[Problem to work on]
Render every entry exactly as it appears.

[Material for the task]
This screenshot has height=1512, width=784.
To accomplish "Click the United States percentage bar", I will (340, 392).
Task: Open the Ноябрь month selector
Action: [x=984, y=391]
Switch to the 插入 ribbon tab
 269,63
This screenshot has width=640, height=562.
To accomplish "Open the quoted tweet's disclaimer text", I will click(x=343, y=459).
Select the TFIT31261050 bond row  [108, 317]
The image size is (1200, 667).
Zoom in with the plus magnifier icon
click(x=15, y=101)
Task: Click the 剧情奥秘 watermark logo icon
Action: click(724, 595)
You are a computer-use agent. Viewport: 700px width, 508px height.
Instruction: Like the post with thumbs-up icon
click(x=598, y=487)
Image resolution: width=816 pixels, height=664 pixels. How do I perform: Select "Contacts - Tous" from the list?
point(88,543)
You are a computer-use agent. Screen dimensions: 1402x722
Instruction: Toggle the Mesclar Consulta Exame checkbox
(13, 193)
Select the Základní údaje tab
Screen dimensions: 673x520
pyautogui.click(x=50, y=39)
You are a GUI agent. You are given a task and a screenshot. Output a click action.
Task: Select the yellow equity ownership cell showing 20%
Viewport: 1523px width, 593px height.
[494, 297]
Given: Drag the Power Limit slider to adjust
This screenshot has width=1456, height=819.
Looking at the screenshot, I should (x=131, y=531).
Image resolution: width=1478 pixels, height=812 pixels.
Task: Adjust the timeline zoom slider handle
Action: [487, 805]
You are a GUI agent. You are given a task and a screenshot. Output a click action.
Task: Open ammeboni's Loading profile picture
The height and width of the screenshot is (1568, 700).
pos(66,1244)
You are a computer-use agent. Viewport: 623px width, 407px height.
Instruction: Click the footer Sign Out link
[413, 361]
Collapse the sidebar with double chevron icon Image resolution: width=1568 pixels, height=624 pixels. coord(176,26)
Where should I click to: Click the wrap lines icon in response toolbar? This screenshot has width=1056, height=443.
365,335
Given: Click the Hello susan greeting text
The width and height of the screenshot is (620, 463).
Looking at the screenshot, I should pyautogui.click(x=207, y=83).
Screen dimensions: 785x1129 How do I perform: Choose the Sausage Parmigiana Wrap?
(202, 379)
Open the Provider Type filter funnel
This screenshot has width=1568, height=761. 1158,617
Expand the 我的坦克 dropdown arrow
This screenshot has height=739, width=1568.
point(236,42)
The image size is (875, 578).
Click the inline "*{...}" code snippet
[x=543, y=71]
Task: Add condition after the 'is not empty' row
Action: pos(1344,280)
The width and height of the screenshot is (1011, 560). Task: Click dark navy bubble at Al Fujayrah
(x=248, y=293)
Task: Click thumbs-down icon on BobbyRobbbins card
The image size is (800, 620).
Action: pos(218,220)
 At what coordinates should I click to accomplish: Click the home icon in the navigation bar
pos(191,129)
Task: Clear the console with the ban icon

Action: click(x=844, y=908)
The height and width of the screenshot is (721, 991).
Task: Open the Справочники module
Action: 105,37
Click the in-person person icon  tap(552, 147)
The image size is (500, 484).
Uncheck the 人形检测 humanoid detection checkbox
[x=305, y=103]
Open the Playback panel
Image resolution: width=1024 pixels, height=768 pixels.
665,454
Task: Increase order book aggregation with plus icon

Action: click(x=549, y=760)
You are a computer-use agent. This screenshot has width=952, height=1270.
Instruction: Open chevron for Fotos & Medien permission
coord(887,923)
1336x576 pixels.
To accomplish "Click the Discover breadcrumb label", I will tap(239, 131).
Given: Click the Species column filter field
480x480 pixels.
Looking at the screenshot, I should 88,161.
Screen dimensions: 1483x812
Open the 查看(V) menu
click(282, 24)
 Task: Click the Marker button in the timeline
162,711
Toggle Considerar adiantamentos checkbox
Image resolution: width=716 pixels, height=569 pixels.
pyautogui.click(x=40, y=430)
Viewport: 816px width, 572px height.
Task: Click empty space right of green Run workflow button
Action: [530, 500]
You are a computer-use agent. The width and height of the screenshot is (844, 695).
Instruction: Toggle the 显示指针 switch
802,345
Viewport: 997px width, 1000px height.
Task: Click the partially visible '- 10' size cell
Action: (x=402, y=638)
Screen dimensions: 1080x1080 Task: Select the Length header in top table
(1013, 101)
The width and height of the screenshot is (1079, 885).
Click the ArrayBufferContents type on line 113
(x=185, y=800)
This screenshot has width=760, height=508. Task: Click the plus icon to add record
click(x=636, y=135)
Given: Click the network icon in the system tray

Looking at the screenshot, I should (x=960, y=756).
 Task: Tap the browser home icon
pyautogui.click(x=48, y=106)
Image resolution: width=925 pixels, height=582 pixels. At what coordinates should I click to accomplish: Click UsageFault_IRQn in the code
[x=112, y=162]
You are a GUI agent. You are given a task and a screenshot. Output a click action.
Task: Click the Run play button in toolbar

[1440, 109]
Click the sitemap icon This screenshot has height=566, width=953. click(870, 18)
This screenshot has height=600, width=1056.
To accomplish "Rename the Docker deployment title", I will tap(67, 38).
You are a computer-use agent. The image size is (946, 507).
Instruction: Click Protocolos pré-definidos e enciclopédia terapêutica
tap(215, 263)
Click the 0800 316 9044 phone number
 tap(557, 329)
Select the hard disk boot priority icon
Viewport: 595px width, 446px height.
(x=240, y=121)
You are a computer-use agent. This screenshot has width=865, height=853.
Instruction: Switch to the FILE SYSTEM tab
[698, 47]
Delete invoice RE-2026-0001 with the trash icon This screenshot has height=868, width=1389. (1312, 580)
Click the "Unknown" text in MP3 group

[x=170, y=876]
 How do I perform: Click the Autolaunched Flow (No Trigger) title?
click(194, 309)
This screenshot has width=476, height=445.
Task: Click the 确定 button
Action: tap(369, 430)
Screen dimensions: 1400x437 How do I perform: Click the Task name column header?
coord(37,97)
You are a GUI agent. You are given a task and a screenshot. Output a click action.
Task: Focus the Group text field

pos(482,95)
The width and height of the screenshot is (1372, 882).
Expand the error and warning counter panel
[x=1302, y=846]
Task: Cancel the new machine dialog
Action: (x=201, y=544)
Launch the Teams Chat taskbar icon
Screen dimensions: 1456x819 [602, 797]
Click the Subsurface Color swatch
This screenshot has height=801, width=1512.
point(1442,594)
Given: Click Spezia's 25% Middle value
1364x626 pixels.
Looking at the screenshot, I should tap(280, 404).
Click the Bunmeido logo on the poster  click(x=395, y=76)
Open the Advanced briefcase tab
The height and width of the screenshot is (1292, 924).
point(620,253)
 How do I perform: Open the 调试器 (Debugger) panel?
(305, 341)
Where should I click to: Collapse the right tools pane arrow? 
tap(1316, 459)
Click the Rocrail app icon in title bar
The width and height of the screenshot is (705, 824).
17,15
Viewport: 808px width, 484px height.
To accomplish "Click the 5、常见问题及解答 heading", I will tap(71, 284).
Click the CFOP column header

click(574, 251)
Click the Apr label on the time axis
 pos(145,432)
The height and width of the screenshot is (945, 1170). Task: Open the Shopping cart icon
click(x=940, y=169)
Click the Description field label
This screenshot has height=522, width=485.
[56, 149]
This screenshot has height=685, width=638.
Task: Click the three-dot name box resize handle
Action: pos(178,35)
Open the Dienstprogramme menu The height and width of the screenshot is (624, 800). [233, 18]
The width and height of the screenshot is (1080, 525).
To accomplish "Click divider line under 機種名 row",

[Problem solution]
This screenshot has height=1512, width=784.
To accomplish "Click the United States percentage bar", I will (340, 392).
Task: Open the Ноябрь month selector
Action: [x=984, y=391]
Switch to the 插入 ribbon tab
 269,63
This screenshot has width=640, height=562.
To accomplish "Open the quoted tweet's disclaimer text", I will click(x=343, y=459).
Select the TFIT31261050 bond row  [108, 317]
The image size is (1200, 667).
Zoom in with the plus magnifier icon
click(x=15, y=101)
Task: Click the 剧情奥秘 watermark logo icon
Action: click(724, 595)
You are a computer-use agent. Viewport: 700px width, 508px height.
Instruction: Like the post with thumbs-up icon
click(x=598, y=487)
Image resolution: width=816 pixels, height=664 pixels. How do I perform: Select "Contacts - Tous" from the list?
point(88,543)
You are a computer-use agent. Screen dimensions: 1402x722
Instruction: Toggle the Mesclar Consulta Exame checkbox
(13, 193)
Select the Základní údaje tab
Screen dimensions: 673x520
pyautogui.click(x=50, y=39)
You are a GUI agent. You are given a task and a screenshot. Output a click action.
Task: Select the yellow equity ownership cell showing 20%
Viewport: 1523px width, 593px height.
[494, 297]
Given: Drag the Power Limit slider to adjust
This screenshot has width=1456, height=819.
Looking at the screenshot, I should (x=131, y=531).
Image resolution: width=1478 pixels, height=812 pixels.
Task: Adjust the timeline zoom slider handle
Action: [487, 805]
You are a GUI agent. You are given a task and a screenshot. Output a click action.
Task: Open ammeboni's Loading profile picture
The height and width of the screenshot is (1568, 700).
pos(66,1244)
You are a computer-use agent. Viewport: 623px width, 407px height.
Instruction: Click the footer Sign Out link
[413, 361]
Collapse the sidebar with double chevron icon Image resolution: width=1568 pixels, height=624 pixels. coord(176,26)
Where should I click to: Click the wrap lines icon in response toolbar? This screenshot has width=1056, height=443.
365,335
Given: Click the Hello susan greeting text
The width and height of the screenshot is (620, 463).
Looking at the screenshot, I should pyautogui.click(x=207, y=83).
Screen dimensions: 785x1129 How do I perform: Choose the Sausage Parmigiana Wrap?
(202, 379)
Open the Provider Type filter funnel
This screenshot has width=1568, height=761. 1158,617
Expand the 我的坦克 dropdown arrow
This screenshot has height=739, width=1568.
point(236,42)
The image size is (875, 578).
Click the inline "*{...}" code snippet
[x=543, y=71]
Task: Add condition after the 'is not empty' row
Action: pos(1344,280)
The width and height of the screenshot is (1011, 560). Task: Click dark navy bubble at Al Fujayrah
(x=248, y=293)
Task: Click thumbs-down icon on BobbyRobbbins card
The image size is (800, 620).
Action: pos(218,220)
 At what coordinates should I click to accomplish: Click the home icon in the navigation bar
pos(191,129)
Task: Clear the console with the ban icon

Action: click(x=844, y=908)
The height and width of the screenshot is (721, 991).
Task: Open the Справочники module
Action: 105,37
Click the in-person person icon  tap(552, 147)
The image size is (500, 484).
Uncheck the 人形检测 humanoid detection checkbox
[x=305, y=103]
Open the Playback panel
Image resolution: width=1024 pixels, height=768 pixels.
665,454
Task: Increase order book aggregation with plus icon

Action: click(x=549, y=760)
You are a computer-use agent. This screenshot has width=952, height=1270.
Instruction: Open chevron for Fotos & Medien permission
coord(887,923)
1336x576 pixels.
To accomplish "Click the Discover breadcrumb label", I will tap(239, 131).
Given: Click the Species column filter field
480x480 pixels.
Looking at the screenshot, I should 88,161.
Screen dimensions: 1483x812
Open the 查看(V) menu
click(282, 24)
 Task: Click the Marker button in the timeline
162,711
Toggle Considerar adiantamentos checkbox
Image resolution: width=716 pixels, height=569 pixels.
pyautogui.click(x=40, y=430)
Viewport: 816px width, 572px height.
Task: Click empty space right of green Run workflow button
Action: [530, 500]
You are a computer-use agent. The width and height of the screenshot is (844, 695).
Instruction: Toggle the 显示指针 switch
802,345
Viewport: 997px width, 1000px height.
Task: Click the partially visible '- 10' size cell
Action: (x=402, y=638)
Screen dimensions: 1080x1080 Task: Select the Length header in top table
(1013, 101)
The width and height of the screenshot is (1079, 885).
Click the ArrayBufferContents type on line 113
(x=185, y=800)
This screenshot has width=760, height=508. Task: Click the plus icon to add record
click(x=636, y=135)
Given: Click the network icon in the system tray

Looking at the screenshot, I should (x=960, y=756).
 Task: Tap the browser home icon
pyautogui.click(x=48, y=106)
Image resolution: width=925 pixels, height=582 pixels. At what coordinates should I click to accomplish: Click UsageFault_IRQn in the code
[x=112, y=162]
You are a GUI agent. You are given a task and a screenshot. Output a click action.
Task: Click the Run play button in toolbar

[1440, 109]
Click the sitemap icon This screenshot has height=566, width=953. click(870, 18)
This screenshot has height=600, width=1056.
To accomplish "Rename the Docker deployment title", I will tap(67, 38).
You are a computer-use agent. The image size is (946, 507).
Instruction: Click Protocolos pré-definidos e enciclopédia terapêutica
tap(215, 263)
Click the 0800 316 9044 phone number
 tap(557, 329)
Select the hard disk boot priority icon
Viewport: 595px width, 446px height.
(x=240, y=121)
You are a computer-use agent. This screenshot has width=865, height=853.
Instruction: Switch to the FILE SYSTEM tab
[698, 47]
Delete invoice RE-2026-0001 with the trash icon This screenshot has height=868, width=1389. (1312, 580)
Click the "Unknown" text in MP3 group

[x=170, y=876]
 How do I perform: Click the Autolaunched Flow (No Trigger) title?
click(194, 309)
This screenshot has width=476, height=445.
Task: Click the 确定 button
Action: tap(369, 430)
Screen dimensions: 1400x437 How do I perform: Click the Task name column header?
coord(37,97)
You are a GUI agent. You are given a task and a screenshot. Output a click action.
Task: Focus the Group text field

pos(482,95)
The width and height of the screenshot is (1372, 882).
Expand the error and warning counter panel
[x=1302, y=846]
Task: Cancel the new machine dialog
Action: (x=201, y=544)
Launch the Teams Chat taskbar icon
Screen dimensions: 1456x819 [602, 797]
Click the Subsurface Color swatch
This screenshot has height=801, width=1512.
point(1442,594)
Given: Click Spezia's 25% Middle value
1364x626 pixels.
Looking at the screenshot, I should tap(280, 404).
Click the Bunmeido logo on the poster  click(x=395, y=76)
Open the Advanced briefcase tab
The height and width of the screenshot is (1292, 924).
point(620,253)
 How do I perform: Open the 调试器 (Debugger) panel?
(305, 341)
Where should I click to: Collapse the right tools pane arrow? 
tap(1316, 459)
Click the Rocrail app icon in title bar
The width and height of the screenshot is (705, 824).
17,15
Viewport: 808px width, 484px height.
To accomplish "Click the 5、常见问题及解答 heading", I will tap(71, 284).
Click the CFOP column header

click(574, 251)
Click the Apr label on the time axis
 pos(145,432)
The height and width of the screenshot is (945, 1170). Task: Open the Shopping cart icon
click(x=940, y=169)
Click the Description field label
This screenshot has height=522, width=485.
[56, 149]
This screenshot has height=685, width=638.
Task: Click the three-dot name box resize handle
Action: pos(178,35)
Open the Dienstprogramme menu The height and width of the screenshot is (624, 800). [233, 18]
The width and height of the screenshot is (1080, 525).
To accomplish "Click divider line under 機種名 row",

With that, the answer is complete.